Laurent Genefort nous pousse dans une réflexion vraiment surprenante. On y médite sur la nature même de la différence. D’où vient cette idée d’ « étranger » ? A quel point peut-on comprendre l’autre ? Est-ce seulement possible ?

Cette barrière que l’on construit entre « moi » et cet « autre » n’est-elle pas en fait un peu artificielle. Dans le fond, on écrit de jolies définitions, on élabore des petites règles, mais elles nous permettent juste de nous rassurer. On a ainsi l’impression de savoir ce que l’on a en face de nous. Et dans certains cas, tout cela est bien pratique pour alléger nos consciences. En effet, il est dès lors facile d’égorger un cochon en décrétant que ce n’est qu’un bête cochon, ou de foutre un coup de machette au voisin pour le même genre de raison. L’humain est en fait bloqué à l’intérieur de sa boite crânienne. Il lui est impossible de comprendre l’autre qui restera à jamais étranger pour lui. Mais si on pouvait raisonner autrement. Et si on était capable de percer cette coquille et de réaliser qu’on est tous, dans le fond, dans la même couveuse.
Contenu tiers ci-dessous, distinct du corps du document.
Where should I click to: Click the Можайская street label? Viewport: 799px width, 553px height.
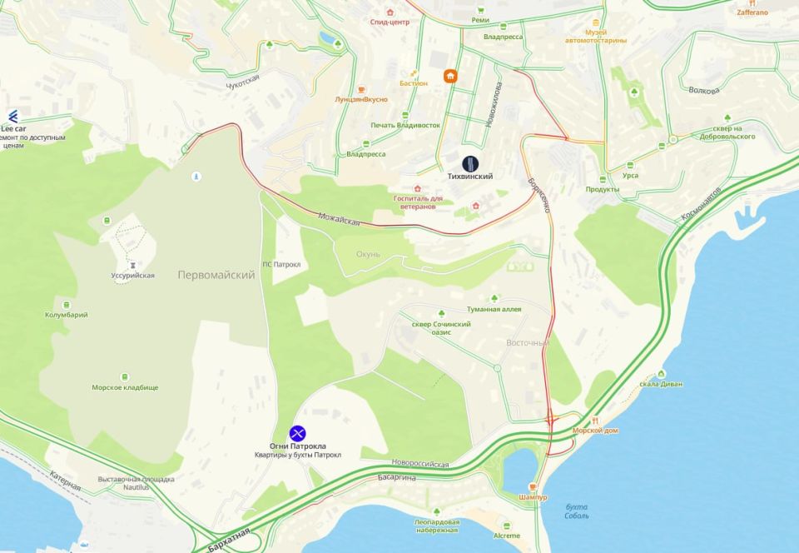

Les créatures vivantes de cet univers sont toutes des aliens les unes pour les autres. En fait, on appartient tous à ce grand groupe d’ « extra-terrestres ». L’extra-terrestre, c’est l’anti-conformiste, l’étranger, le peuple face à l’élite. La menace n’existe que pour cette dernière. Elle craint le bouleversement de l’ordre et donc la perte de son pouvoir. Ainsi, le livre aborde bien évidemment l’immigration. Les petites politiques protectionnistes nationales y paraissent bien étriquées à côté des idées de libre circulation. Le nombrilisme face à au cosmique.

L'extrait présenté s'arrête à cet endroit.